Arima hospital to be operational within a month

The new Arima hospital which was officially opened by Prime Minister Dr Keith Rowley on Tuesday.   - SUREASH CHOLAI
The new Arima hospital which was officially opened by Prime Minister Dr Keith Rowley on Tuesday. - SUREASH CHOLAI

The Arima general hospital will be operationalised on a phased basis, beginning on Monday next week.

North Central Regional Health Authority (NCRHA) CEO Davlin Thomas said the facility, which was opened on Tuesday, will be fully operational within one month.

He said in-patient services would begin next week. These would include supporting services such as the pharmacy and laboratories. Some patients from the Eric Williams Medical Sciences Complex (EWMSC) would be transferred to the hospital. In the following weeks, same-day surgeries and cataract surgeries would begin, while haemodialysis would begin in the third week. Some of the services from the Arima district health facility, particularly the emergency services aspect, will then be transferred to the hospital.

Thomas said the new facility will be the flagship of a different model of healthcare which would be people-centered. As an example, he said haemodialysis would be offered over a 24-hour period so people could come in overnight to do their procedures. Clinics, which normally end around 3 or 4 pm, would now end at night, so that people can leave work and go to a clinic. He said these and other initiatives would start a new culture and expectation of healthcare.

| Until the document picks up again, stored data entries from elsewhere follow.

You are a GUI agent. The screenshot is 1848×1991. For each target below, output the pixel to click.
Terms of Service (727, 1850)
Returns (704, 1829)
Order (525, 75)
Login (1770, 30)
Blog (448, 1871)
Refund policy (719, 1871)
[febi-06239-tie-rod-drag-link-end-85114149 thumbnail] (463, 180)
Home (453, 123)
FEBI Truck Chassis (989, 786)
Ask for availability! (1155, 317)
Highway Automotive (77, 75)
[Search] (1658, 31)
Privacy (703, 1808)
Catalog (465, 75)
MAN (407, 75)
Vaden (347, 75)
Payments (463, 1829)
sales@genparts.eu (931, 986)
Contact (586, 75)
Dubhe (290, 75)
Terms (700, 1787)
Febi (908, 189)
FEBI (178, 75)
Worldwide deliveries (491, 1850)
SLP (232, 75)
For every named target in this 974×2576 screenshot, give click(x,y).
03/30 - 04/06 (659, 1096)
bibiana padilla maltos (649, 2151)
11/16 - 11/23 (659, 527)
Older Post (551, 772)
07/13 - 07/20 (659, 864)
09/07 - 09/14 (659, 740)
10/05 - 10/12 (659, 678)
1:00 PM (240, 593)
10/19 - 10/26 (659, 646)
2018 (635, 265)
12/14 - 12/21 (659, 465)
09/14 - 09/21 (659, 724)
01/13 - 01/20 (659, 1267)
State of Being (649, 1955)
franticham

Thomas said while the EWMSC will focus on tertiary services, it will continue to facilitate some secondary services, since the Arima hospital has 150 beds to the EWMSC’s 500.

“The way it will work is that once we start providing alternative or parallel services at the Arima hospital, for medicine, cardiology, etc, the bulk of the patients who may have been at Eric Williams are now going to be in Arima.

During the hospital’s opening ceremony on Tuesday, the Prime Minister said the EWMSC would become a centre for tertiary services. Thomas said part of this initiative is the idea of empowering innovation and disruption.

“A lot of those less complex things will be moved out of EWMSC and we’ll be focusing on them at Arima and some of the other hospitals that we have. It’s going to be an exciting time and we’re looking forward to it.”

The hospital boasts of a state-of-the-art accident and emergency department, a pharmacy, a fully operational laboratory, psychiatry and outpatient services, including radiology and physiotherapy. It has 150 beds, 227 parking spaces, and is equipped with 100 per cent generator backup, including fuel storage for 72 hours and 96 hours of on-site water storage.